Nesse trabalho, o conteúdo psíquico é cozido, submetido ao fogo das emoções cuja
intensidade o analista precisa saber dosar. Ao passar pela operação da solutio, ele é dissolvido,
ou seja, tem o seu estado material desfeito, sua primeira forma desaparece nas águas que tantas
vezes se expressam no choro e aparecem nos sonhos do paciente como banho, aguaceiro,
imersão, natação ou no batismo que purifica pela total imersão do corpo e simboliza o retorno
ao estado que precedeu a forma inicial da matéria. Assim, a morte por afogamento é seguida de
renascimento. Na água se dissolvem as diferenças entre os elementos separados como se
encontram na prima materia. Também é pela água, num estágio posterior do trabalho
psicoterápico, que ocorre a mistura do corpo e do espírito ou da dissolução do corpo para que
o espírito se consolide. (Edinger, 2006; Hilman, 2011)
Todo esse trabalho significa uma tomada de consciência sobre “os aspectos... de nós
mesmos que gostaríamos de fingir que não existem ou que... não têm efeito sobre nossa vida...”
(Hopcke, 2011, p. 95), o que é o mesmo que conhecer a nossa sombra, uma parte inconsciente
de nossa identidade, nem sempre realmente negativa, que preferimos ignorar em razão de sua
incompatibilidade com os valores que aprendemos.

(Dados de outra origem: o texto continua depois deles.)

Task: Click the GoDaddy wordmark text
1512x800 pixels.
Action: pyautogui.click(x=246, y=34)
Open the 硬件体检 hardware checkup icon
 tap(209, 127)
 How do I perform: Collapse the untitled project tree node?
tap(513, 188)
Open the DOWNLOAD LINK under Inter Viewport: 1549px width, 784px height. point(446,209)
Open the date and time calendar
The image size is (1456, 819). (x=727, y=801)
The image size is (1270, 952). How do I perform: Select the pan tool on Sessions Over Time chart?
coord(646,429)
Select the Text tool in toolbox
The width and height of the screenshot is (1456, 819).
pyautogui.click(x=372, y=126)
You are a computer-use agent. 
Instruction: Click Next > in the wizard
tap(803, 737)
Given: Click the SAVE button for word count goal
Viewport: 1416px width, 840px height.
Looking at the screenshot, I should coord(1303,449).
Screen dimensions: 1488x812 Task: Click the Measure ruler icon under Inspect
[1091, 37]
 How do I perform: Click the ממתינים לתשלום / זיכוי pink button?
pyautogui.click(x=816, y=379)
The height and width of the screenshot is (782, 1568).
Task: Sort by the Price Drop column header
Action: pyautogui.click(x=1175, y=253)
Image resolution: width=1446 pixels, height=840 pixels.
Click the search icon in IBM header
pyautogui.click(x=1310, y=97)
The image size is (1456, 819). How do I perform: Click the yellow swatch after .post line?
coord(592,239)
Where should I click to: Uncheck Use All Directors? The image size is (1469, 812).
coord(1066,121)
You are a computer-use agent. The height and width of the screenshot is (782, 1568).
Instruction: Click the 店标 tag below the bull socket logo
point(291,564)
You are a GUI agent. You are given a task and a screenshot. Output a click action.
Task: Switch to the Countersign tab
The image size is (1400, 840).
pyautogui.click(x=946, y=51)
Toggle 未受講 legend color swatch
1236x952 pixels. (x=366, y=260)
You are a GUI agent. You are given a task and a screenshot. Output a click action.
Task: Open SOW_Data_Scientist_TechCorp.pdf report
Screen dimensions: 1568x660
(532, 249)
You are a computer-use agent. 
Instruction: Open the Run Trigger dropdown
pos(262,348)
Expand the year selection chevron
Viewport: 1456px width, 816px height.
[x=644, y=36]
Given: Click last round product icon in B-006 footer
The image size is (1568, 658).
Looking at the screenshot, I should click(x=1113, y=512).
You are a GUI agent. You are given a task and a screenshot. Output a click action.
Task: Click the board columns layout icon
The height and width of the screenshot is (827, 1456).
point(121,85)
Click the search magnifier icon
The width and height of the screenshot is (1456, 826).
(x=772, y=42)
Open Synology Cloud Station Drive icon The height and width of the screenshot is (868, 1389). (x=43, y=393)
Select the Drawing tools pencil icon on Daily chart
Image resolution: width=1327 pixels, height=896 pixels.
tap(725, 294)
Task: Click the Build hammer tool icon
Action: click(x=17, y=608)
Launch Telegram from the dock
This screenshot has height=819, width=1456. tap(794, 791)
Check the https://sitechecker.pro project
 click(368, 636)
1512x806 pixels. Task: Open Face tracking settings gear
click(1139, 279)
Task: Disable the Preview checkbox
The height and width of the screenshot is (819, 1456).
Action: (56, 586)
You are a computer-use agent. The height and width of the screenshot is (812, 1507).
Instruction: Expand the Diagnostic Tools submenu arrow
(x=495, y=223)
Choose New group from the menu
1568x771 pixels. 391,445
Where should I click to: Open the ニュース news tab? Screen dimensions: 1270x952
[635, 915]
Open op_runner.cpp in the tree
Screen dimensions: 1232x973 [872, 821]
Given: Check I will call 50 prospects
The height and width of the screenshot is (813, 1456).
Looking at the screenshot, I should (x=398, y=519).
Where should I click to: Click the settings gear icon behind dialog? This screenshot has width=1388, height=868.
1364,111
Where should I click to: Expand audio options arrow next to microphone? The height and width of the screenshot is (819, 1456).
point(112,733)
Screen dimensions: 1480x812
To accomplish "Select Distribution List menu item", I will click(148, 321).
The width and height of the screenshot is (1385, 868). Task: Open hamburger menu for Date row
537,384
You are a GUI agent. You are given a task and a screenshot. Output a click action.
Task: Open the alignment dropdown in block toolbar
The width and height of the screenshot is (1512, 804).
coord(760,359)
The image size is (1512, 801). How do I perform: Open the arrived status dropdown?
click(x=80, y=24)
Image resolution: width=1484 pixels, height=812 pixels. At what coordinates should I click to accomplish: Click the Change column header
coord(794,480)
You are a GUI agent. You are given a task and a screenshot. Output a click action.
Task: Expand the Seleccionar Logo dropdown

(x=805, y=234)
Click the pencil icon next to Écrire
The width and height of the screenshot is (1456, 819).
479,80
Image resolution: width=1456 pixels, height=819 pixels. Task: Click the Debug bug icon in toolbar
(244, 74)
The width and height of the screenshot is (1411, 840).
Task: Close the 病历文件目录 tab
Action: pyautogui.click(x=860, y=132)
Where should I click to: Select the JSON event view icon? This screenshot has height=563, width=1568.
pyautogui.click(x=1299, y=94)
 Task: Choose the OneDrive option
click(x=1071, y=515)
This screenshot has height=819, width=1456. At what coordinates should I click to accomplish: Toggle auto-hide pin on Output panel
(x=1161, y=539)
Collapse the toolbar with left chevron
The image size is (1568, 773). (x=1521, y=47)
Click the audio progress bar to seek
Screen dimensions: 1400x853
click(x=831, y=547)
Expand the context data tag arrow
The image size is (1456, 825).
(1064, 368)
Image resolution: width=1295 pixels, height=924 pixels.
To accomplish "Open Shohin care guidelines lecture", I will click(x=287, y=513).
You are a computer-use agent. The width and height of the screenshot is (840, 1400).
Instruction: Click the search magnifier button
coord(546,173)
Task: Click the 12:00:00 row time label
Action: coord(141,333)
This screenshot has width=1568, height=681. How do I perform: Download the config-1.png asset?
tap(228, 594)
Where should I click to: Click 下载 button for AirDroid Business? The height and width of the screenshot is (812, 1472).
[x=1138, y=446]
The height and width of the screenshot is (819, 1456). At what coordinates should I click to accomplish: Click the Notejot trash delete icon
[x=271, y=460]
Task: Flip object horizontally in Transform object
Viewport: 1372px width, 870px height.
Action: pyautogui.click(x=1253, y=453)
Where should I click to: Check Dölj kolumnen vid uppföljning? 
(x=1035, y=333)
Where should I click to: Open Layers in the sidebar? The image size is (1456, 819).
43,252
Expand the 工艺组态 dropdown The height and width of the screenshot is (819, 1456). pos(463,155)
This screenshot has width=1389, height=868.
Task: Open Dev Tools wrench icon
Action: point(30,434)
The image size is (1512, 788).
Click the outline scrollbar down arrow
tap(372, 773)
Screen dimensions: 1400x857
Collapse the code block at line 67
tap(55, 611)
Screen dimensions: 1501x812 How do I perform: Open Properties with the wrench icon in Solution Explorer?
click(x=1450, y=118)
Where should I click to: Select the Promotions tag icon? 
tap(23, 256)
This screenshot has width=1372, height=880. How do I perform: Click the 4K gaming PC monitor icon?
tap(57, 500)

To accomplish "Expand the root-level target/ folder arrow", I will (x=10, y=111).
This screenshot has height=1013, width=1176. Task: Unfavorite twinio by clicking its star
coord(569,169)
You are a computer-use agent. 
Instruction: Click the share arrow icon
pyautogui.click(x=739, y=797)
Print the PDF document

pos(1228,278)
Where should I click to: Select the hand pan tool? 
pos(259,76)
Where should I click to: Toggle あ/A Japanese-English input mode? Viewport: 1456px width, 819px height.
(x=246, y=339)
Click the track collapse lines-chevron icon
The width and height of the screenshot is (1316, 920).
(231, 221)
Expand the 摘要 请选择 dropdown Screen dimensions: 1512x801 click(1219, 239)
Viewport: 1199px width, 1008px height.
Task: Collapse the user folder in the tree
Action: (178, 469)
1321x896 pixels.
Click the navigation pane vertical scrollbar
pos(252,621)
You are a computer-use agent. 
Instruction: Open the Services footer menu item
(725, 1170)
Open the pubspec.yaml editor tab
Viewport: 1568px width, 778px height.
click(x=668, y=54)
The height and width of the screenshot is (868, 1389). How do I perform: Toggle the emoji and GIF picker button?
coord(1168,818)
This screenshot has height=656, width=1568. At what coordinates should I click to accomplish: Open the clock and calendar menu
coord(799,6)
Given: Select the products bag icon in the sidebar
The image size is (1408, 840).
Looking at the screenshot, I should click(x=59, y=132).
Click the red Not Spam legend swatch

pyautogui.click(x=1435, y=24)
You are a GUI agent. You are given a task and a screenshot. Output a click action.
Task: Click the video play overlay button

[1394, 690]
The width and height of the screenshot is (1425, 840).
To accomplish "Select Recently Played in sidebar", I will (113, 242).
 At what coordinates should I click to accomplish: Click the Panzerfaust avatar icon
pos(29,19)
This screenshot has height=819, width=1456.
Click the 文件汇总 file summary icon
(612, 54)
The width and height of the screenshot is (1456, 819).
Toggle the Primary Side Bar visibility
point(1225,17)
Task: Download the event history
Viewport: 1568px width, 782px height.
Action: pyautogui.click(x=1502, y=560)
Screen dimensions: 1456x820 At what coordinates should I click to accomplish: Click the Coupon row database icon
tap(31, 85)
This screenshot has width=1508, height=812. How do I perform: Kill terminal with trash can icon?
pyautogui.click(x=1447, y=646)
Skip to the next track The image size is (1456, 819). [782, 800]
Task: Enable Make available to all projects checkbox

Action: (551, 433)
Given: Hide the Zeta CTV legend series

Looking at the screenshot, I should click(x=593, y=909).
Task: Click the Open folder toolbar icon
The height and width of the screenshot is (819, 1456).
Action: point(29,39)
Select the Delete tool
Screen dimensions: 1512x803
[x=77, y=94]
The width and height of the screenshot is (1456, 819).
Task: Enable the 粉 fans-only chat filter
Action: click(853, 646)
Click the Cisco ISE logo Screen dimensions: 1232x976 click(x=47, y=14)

Ao conhecê-la, conseguimos enfraquecê-la
e disponibilizamos mais energia à nossa consciência, ampliando-a. (Hopcke, 2011 & Jacoby,
2011)
Jacobi (2013) explica que os arranjos das quatro funções psíquicas (pensamento,
sentimento, intuição e sensação) são complexos, funcionam de forma compensatória e que a
função que menos se desenvolve e que se encontra totalmente no inconsciente é a inferior,
aquela que se caracteriza pela indiferenciação, pela grosseria, infantilidade ou pelo seu caráter
arcaico, primitivo. É por meio dessa função que os conteúdos do inconsciente acedem à
consciência ou que os complexos atuam de forma autônoma.
Hopcke, R. H. Guia para a obra completa de C. G. Jung. Edgar Orth e Reinaldo Orth Trads.
Petrópolis: Vozes, 2011.
Jacobi, J. (2013). A psicologia de C. G. Jung: uma introdução às obras completas. Enio Paulo
Giachini Trad. Petrópolis: Vozes (Trabalho original publicado em 1940).
Jung, C. G. (2012). Psicologia e alquimia. Dora Mariana R. F. da Silva Trad. 6 ed. Vol 12.
Petrópolis, Vozes (Trabalho original publicado em 1944)
Raff, J. Jung e a imaginação alquímica. Marcello Borges Trad. São Paulo: Mandarim, 2002.
Roob, A. O museu hermético. Alquimia e misticismo. Tersa Curvelo Trad. Köln: Taschn, 2014.